The case the court dismissed this week was almost identical. Jason Small, a Jehovah’s Witness, was required by his religion to attend services on Wednesday evenings and Sundays. He worked for a utility company in a position that occasionally required mandatory overtime, and he used his vacation to avoid conflict. When the company rejected his request to take a day off for Good Friday, he still took time off and was penalized by losing two days of pay. He sued on several grounds, including Title VII, and lost in Federal District Court in Memphis.

Confirming this decision, a three-judge panel of the United States Court of Appeals for the Sixth Circuit observed that Mr. Small had not directly contested the company’s claim that the requested accommodation required undue hardship. Two panel judges, Amul Thapar and Raymond Kethledge, who are among the more conservative members of the circuit, wrote a separate concurring opinion – in fact, agreeing with themselves, with an explanation. “Ultimately this case does not involve a challenge to the ‘de minimis’ test,” they wrote. “But litigants should consider such challenges in the future.”

In Mr Small’s appeal to the Supreme Court, his attorneys insisted that “even if he somehow failed to raise the issue as completely as the lower court might have wished His case still deserved Supreme Court review and was a good vehicle for overturning the de minimis standard of the Hardison case. “If the undue hardship issue was somehow taken for granted, the court would have to proceed anyway, as there is no prejudice to either party or court,” the petition says.

Except that is not the way the Supreme Court works. There are rare exceptions, but in general, the court refuses to rule on matters that have not been fully disclosed to the lower court. In fact, Justices Alito, Thomas and Gorsuch conceded it in February last year, when they issued a statement “concurring in denying” a similar case because “this case does not present a good way to come back to Hardison ”. Writing for all three, Justice Alito added, “But I reiterate that consideration of the Hardison question should be undertaken when a petition in a suitable case is presented to us.”

One of those three, Justice Thomas, did not join this week’s dissent. Neither have the other Conservatives in the court, Chief Justice Roberts and Justices Brett Kavanaugh and Amy Coney Barrett. Perhaps the obvious impatience of Justices Alito and Gorsuch, their eagerness to deviate from normal court practice in order to get their hands on a precedent they dislike, was a step too far, even for colleagues who most likely agree with them on the merits of the issue. (Without comment, the court this week also dismissed a second case on the same issue, an appeal from the United States Court of Appeals for the 11th Circuit, Dalberiste v. GLE Associates. The Hardison question was not addressed. clearly raised in this case, Either.)

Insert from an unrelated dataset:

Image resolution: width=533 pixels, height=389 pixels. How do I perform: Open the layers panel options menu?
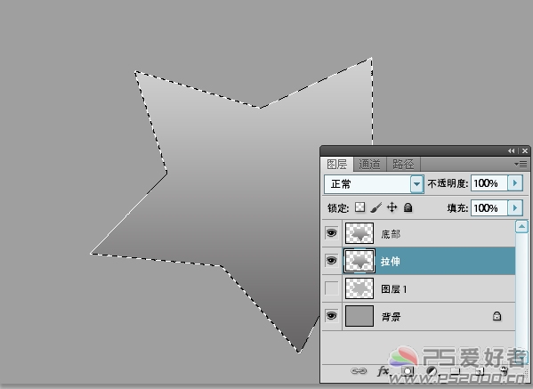coord(521,165)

The plea by the two judges to bring a case is referred to as judicial activism in my book, but that’s only part of the picture. The Hardison decision was a case of statutory interpretation, meaning that if Congress believed the Supreme Court had misinterpreted Title VII in 1977, it had 44 years to change the statute.

This is not a far-fetched scenario. Congress added the religious accommodation provision to Title VII in 1972 in response to an appeals court ruling that upheld a company’s refusal to allow an employee to take Sunday time off. Congress passed the Civil Rights Act of 1991, which President George HW Bush enacted, to overturn several conservative Supreme Court rulings that have created obstacles to Title VII litigation.